Cleverly denied any knowledge of the details when pressed during media appearances on Sunday.

“I don’t know more than is in his statement,” he said.

Asked whether Zahawi should reveal this information, the Foreign Secretary said: “People’s taxes are private matters. I know that as politicians we, quite rightly, are expected to have a higher level of disclosure than perhaps other people might do.

“Nadhim has issued a statement where he has admitted that he made a careless error, that this is now resolved.”

Cleverly also evaded questions on what Rishi Sunak knew when he appointed Zahawi as party chairman.

He suggested the Prime Minister does not discuss ministers’ “external affairs” during appointments and that it is the Cabinet Office’s role to conduct due diligence on his behalf.

He said he was unable to answer questions on Zahawi’s tax affairs because he was carrying out his duties as Foreign Secretary during the week and then “having a bit of a rest and doing some shopping”.

Asked whether Zahawi will survive in his role until Prime Minister’s Questions on Wednesday, Cleverly said: “What else am I going to say other than yes, because he’s a very, very effective minister.”
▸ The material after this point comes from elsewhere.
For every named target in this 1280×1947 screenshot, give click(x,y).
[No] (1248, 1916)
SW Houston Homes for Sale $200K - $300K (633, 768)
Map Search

Reports about Zahawi’s tax affairs began emerging when he was appointed chancellor by Johnson last summer.

He denied allegations that he avoided tax by using an offshore company registered in Gibraltar to hold shares in the YouGov polling company he co-founded.

Opposition parties have demanded an independent investigation as well as the publication of all of Zahawi’s correspondence with HMRC.